The feds next aspire to impose their own Impact Assessment Act on oilsands developments. A majority at the Alberta Court of Appeal has again declared the federal regime to be “a breathtaking pre-emption of provincial legislative authority.” That decision has been appealed, and the Supreme Court of Canada will again be the final arbiter. Provincial legislation cannot dislodge the Supreme Court’s power nor dictate its interpretation of the Constitution.

When faced with the dual powers of the federal government and the Supreme Court, what should dissenting provinces do?

The most potent weapon for Alberta and Saskatchewan is broad political dissent. Their new enactments are an important step in that direction and are rightly perceived to represent a challenge to the prevailing order. The federal political establishment remains predominantly Laurentian but is also now steadfastly progressive. The Trudeau government is Canada’s first fully woke regime. Alberta and Saskatchewan, with oil, guns, populism and a culture of self-reliance, are the federal government’s enemies all rolled into one. While during COVID, the Alberta government under Jason Kenney sang from the same authoritarian songbook as the feds and other provinces, Danielle Smith has disavowed that approach and apologized to the unvaccinated for their treatment. Climate change will be the next “crisis” and Smith’s political repudiation of Net Zero is as much a threat to the federal agenda as the text of the Sovereignty Act.

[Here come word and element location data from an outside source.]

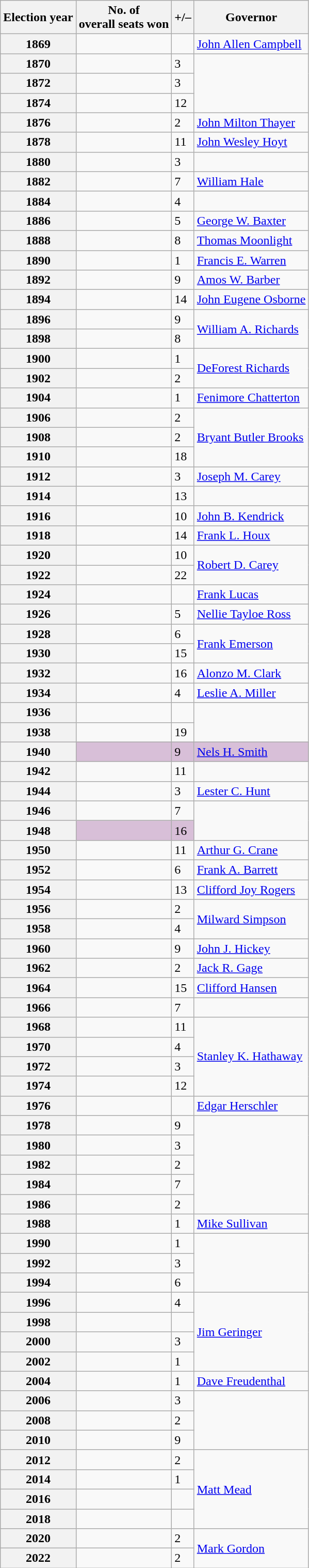
John Wesley Hoyt (251, 142)
Bryant Butler Brooks (251, 436)
2010 (38, 1438)
1869 (38, 44)
1954 (38, 888)
1994 (38, 1281)
Francis E. Warren (251, 259)
Election year (38, 18)
1940 (38, 751)
1922 (38, 574)
1900 (38, 358)
Alonzo M. Clark (251, 672)
John J. Hickey (251, 947)
1942 (38, 770)
1928 (38, 633)
1978 (38, 1124)
1998 (38, 1320)
Clifford Hansen (251, 986)
Milward Simpson (251, 918)
1872 (38, 83)
1962 (38, 967)
Robert D. Carey (251, 564)
William Hale (251, 181)
1960 (38, 947)
1936 (38, 711)
1970 (38, 1045)
1982 (38, 1163)
1926 (38, 613)
Governor (251, 18)
2022 (38, 1556)
1976 (38, 1104)
1884 (38, 201)
1966 (38, 1006)
1904 (38, 397)
1938 (38, 731)
1988 (38, 1222)
1874 (38, 103)
Mike Sullivan (251, 1222)
+/– (183, 18)
John Allen Campbell (251, 44)
1894 (38, 299)
DeForest Richards (251, 368)
1980 (38, 1143)
1898 (38, 338)
Amos W. Barber (251, 280)
1948 (38, 829)
Arthur G. Crane (251, 849)
2016 (38, 1497)
Joseph M. Carey (251, 476)
2012 (38, 1457)
Fenimore Chatterton (251, 397)
1996 (38, 1300)
22 (183, 574)
1972 (38, 1065)
Nels H. Smith (251, 751)
1990 (38, 1242)
Thomas Moonlight (251, 240)
2018 (38, 1516)
Clifford Joy Rogers (251, 888)
18 (183, 456)
2020 (38, 1536)
1964 (38, 986)
Mark Gordon (251, 1546)
Lester C. Hunt (251, 790)
Frank L. Houx (251, 534)
1880 (38, 161)
Stanley K. Hathaway (251, 1055)
1892 (38, 280)
1896 (38, 319)
1878 (38, 142)
1992 (38, 1261)
John Eugene Osborne (251, 299)
Dave Freudenthal (251, 1379)
1920 (38, 554)
Frank A. Barrett (251, 868)
George W. Baxter (251, 220)
Matt Mead (251, 1487)
1886 (38, 220)
Jack R. Gage (251, 967)
1918 (38, 534)
1944 (38, 790)
1950 (38, 849)
John B. Kendrick (251, 515)
1968 (38, 1026)
1914 (38, 495)
Nellie Tayloe Ross (251, 613)
1912 (38, 476)
2000 (38, 1340)
Jim Geringer (251, 1330)
1934 (38, 692)
2014 (38, 1477)
2006 (38, 1398)
2002 (38, 1359)
1924 (38, 594)
1932 (38, 672)
1952 (38, 868)
Frank Emerson (251, 643)
Edgar Herschler (251, 1104)
1974 (38, 1084)
No. ofoverall seats won (124, 18)
1870 (38, 63)
2004 (38, 1379)
John Milton Thayer (251, 122)
1908 (38, 436)
1984 (38, 1182)
2008 (38, 1418)
19 (183, 731)
1910 (38, 456)
William A. Richards (251, 329)
1888 (38, 240)
1986 (38, 1202)
1956 (38, 908)
1946 (38, 809)
1876 (38, 122)
1902 (38, 378)
Frank Lucas (251, 594)
1906 (38, 417)
Leslie A. Miller (251, 692)
1882 (38, 181)
1930 (38, 653)
1958 (38, 928)
1890 (38, 259)
1916 (38, 515)
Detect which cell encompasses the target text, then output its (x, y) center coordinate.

That threat explains, in part, the hysterical scorn heaped upon the bill when it was introduced. “Danielle Smith’s Sovereignty Act is a silly political dare, written in crayon” snorted columnist Robyn Urback in the Globe and Mail while her colleague Andrew Coyne called for “alpha federalism” to put down growing provincial insurrection. Don Braid in the National Post called the bill possibly the worst legislation in Alberta history while Calgary Mayor Jyoti Gondek told the CBC that not enforcing federal law was dangerous.

The Alberta and Saskatchewan bills reflect our winter of discontent in this country. When Gary Mason wrote in the Globe that “Danielle Smith and her acolytes in the United Conservative Party want to fundamentally change the way Canada works,” he did not mean it as a good thing. But unwoke Canadians from across the country hope that she succeeds.